Example Flow (Conceptual)

use querymt::chat::{ChatMessage, ChatMessageBuilder, ChatResponse, MessageType, Tool, ToolCall};
use querymt::LLMProvider;
use serde_json::Value;

// Assuming 'llm_provider' is an instance of Box<dyn LLMProvider> that has tools registered
// and 'my_tools' is a Vec<Tool> describing them.

async fn handle_tool_calling_loop(
    llm_provider: &Box<dyn LLMProvider>,
    initial_messages: Vec<ChatMessage>,
    my_tools: &[Tool],
) -> anyhow::Result<String> {
    let mut messages = initial_messages;

    loop {
        let response = llm_provider.chat_with_tools(&messages, Some(my_tools)).await?;

        // Add the assistant's response to the history.
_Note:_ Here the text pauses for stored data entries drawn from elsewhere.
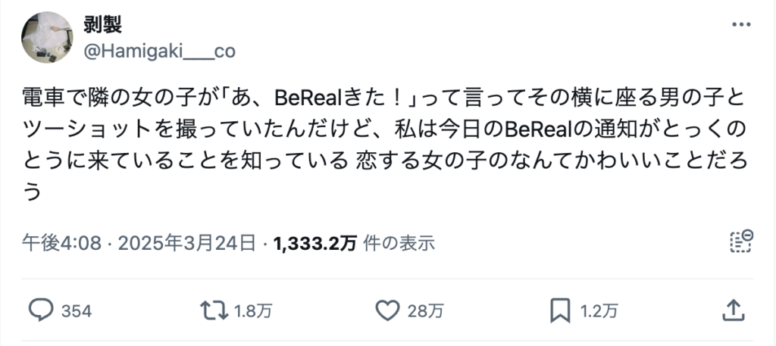
Task: Click the 1.8万 repost count
Action: pos(249,310)
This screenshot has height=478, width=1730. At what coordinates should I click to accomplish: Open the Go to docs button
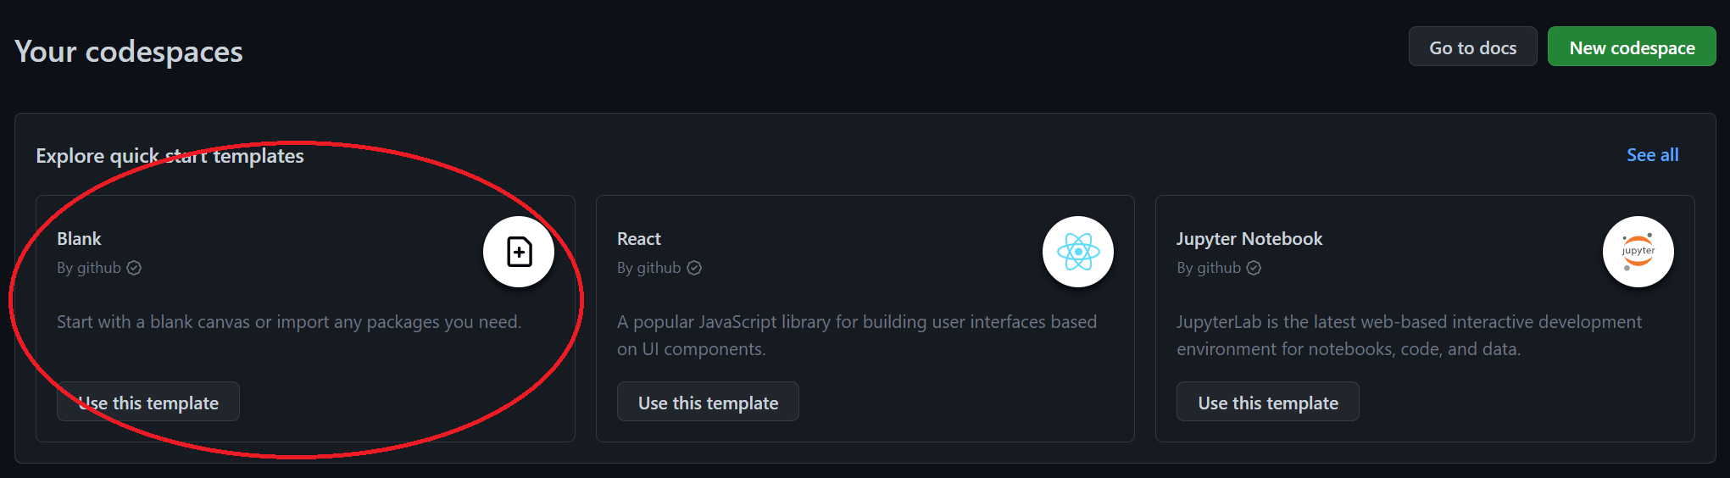[x=1472, y=47]

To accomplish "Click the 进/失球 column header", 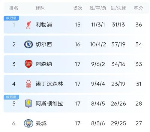I will pyautogui.click(x=118, y=8).
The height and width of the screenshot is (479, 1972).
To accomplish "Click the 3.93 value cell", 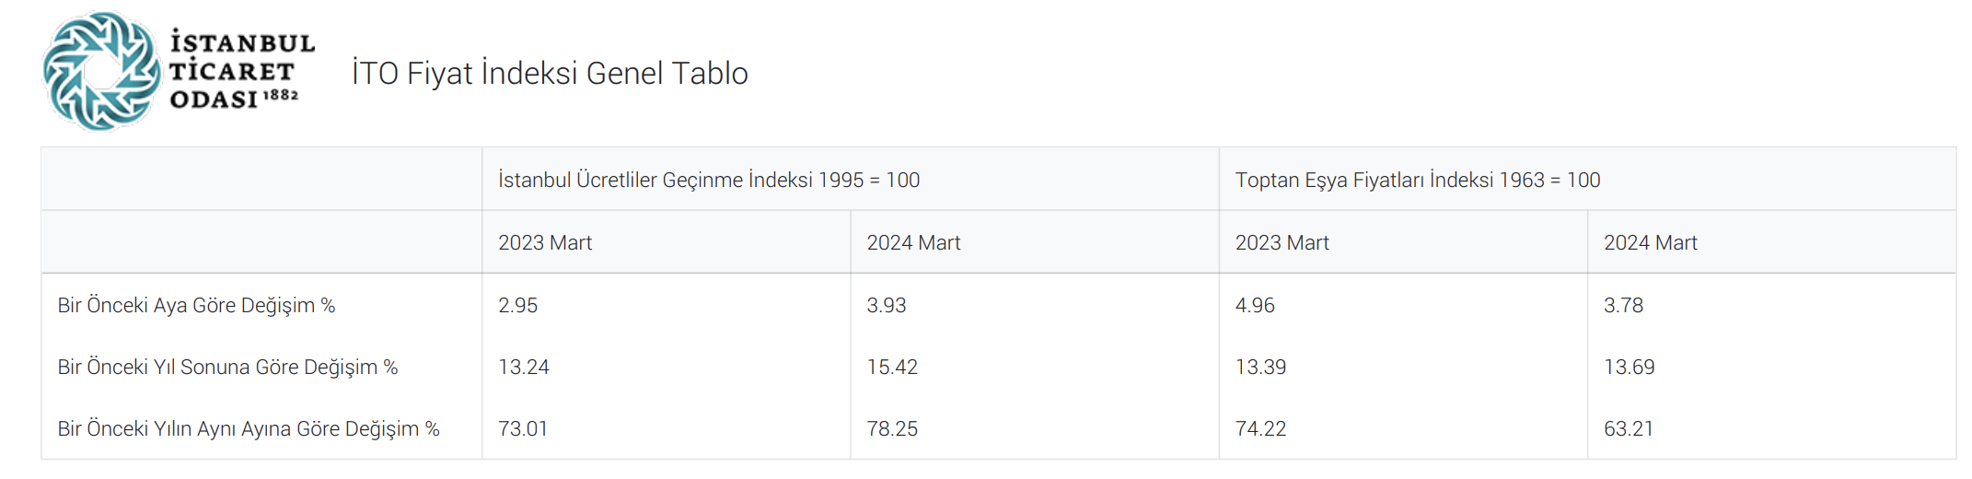I will pos(887,306).
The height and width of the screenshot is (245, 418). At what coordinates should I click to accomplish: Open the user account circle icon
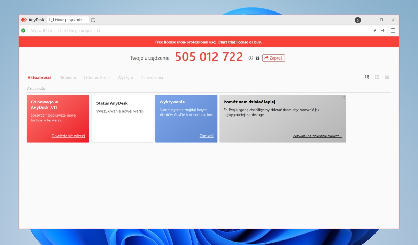click(357, 20)
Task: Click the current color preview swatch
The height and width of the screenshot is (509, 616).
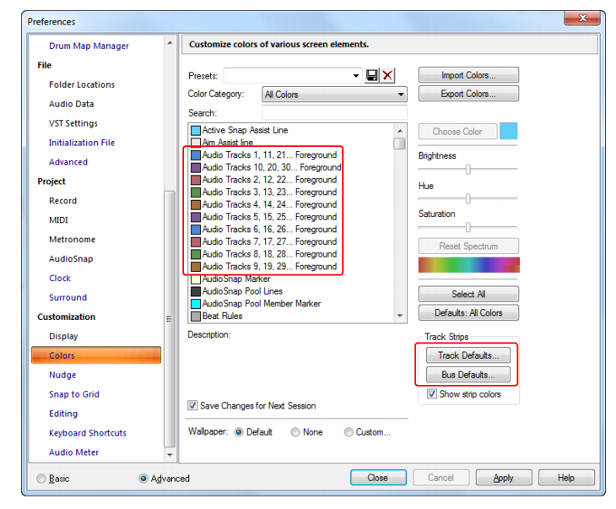Action: [x=508, y=132]
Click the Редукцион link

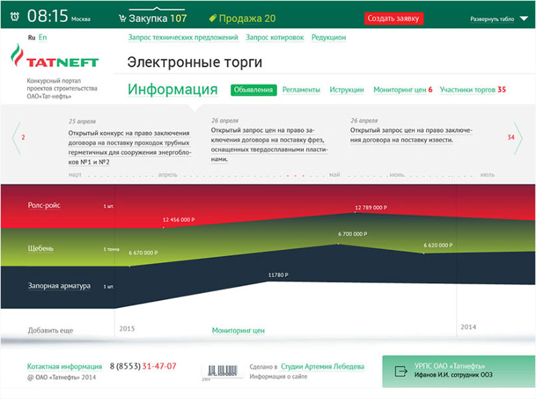pos(328,38)
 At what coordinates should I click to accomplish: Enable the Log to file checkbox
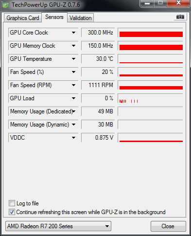tap(12, 203)
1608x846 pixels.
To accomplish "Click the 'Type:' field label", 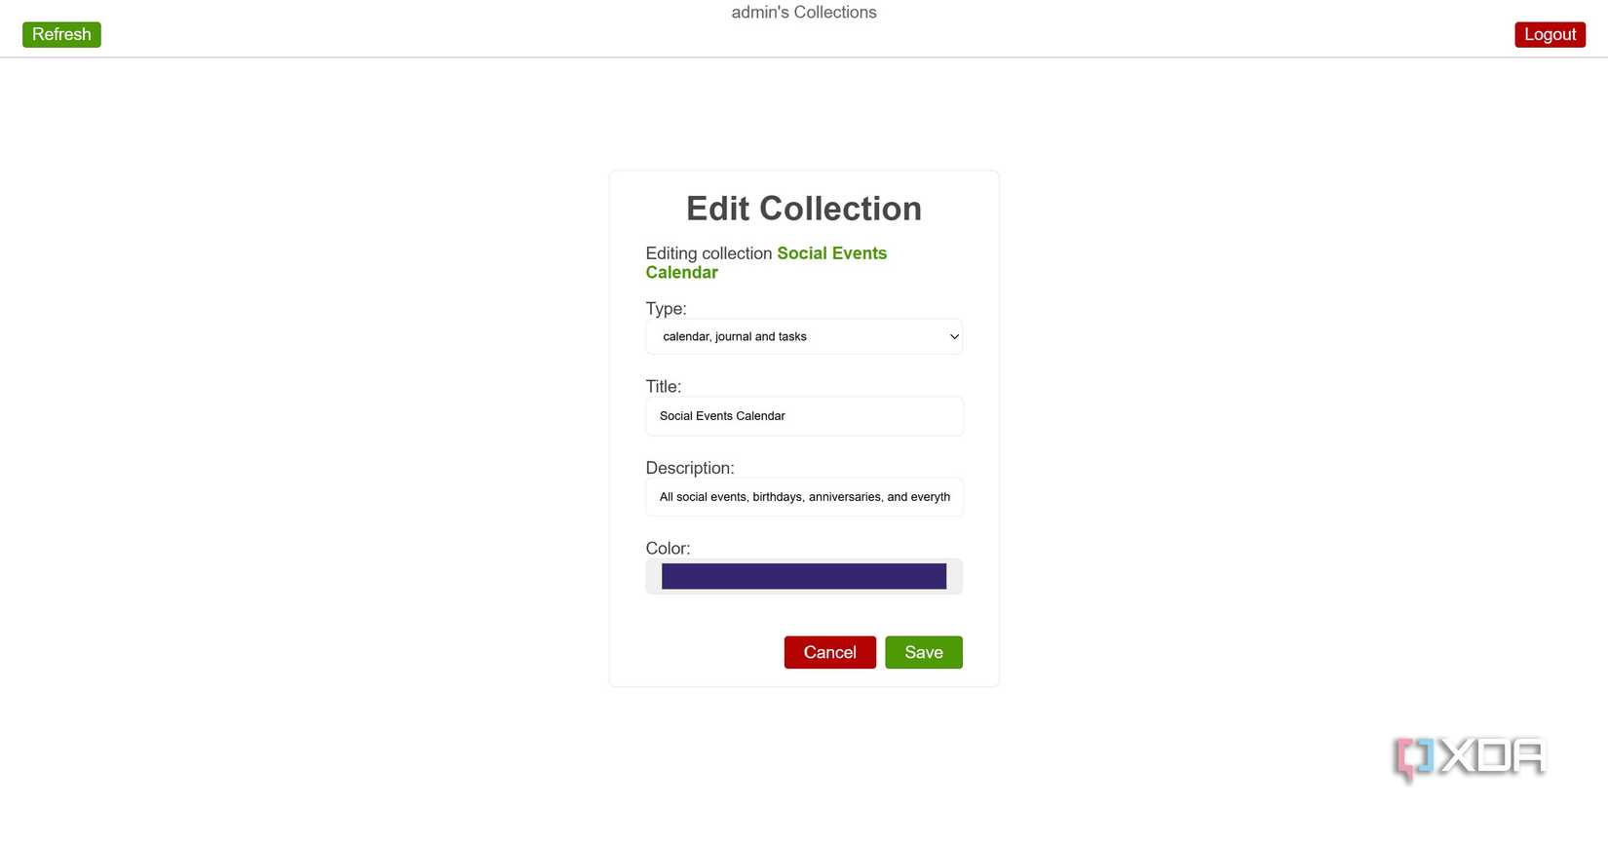I will [666, 309].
It might contain text and/or tool calls.
        messages.push(
            ChatMessage::assistant()
                .content(response.text().unwrap_or_default())
                .tool_use(response.tool_calls().unwrap_or_default()) // This will be empty if no tools were called
                .build(),
        );

        if let Some(tool_calls) = response.tool_calls() {
            if tool_calls.is_empty() {
                // No tool calls, so the text response is the final answer.
                return Ok(response.text().unwrap_or_default());
            }

            // The model wants to call one or more tools.
            let mut tool_results = Vec::new();
            for call in tool_calls {
                println!("LLM wants to call tool: {} with args: {}", call.function.name, call.function.arguments);

                // In a real app, you would dispatch to your tool execution logic here.
                // The `LLMProvider` trait has a `call_tool` helper for this.
                let args: Value = serde_json::from_str(&call.function.arguments)?;
                let result_str = llm_provider.call_tool(&call.function.name, args).await?;

                // Create a ToolCall struct containing the result.
                // Note: The result is placed in the `arguments` field for transport.
                let result_call = ToolCall {
                    id: call.id,
                    call_type: "function".to_string(),
                    function: querymt::FunctionCall {
                        name: call.function.name,
                        arguments: result_str,
                    },
                };
                tool_results.push(result_call);
            }

            // Add the tool results back to the conversation history.
            messages.push(ChatMessage::user().tool_result(tool_results).build());
            // Loop again to let the model process the tool results.
        } else {
            // No tool calls in the response, so the text is the final answer.
            return Ok(response.text().unwrap_or_default());
        }
    }
}

QueryMT's chat system is designed to be flexible, supporting simple Q&A, complex multi-turn dialogues, and sophisticated interactions involving external tools. The Tool and ToolChoice mechanisms provide fine-grained control over how LLMs can utilize functions.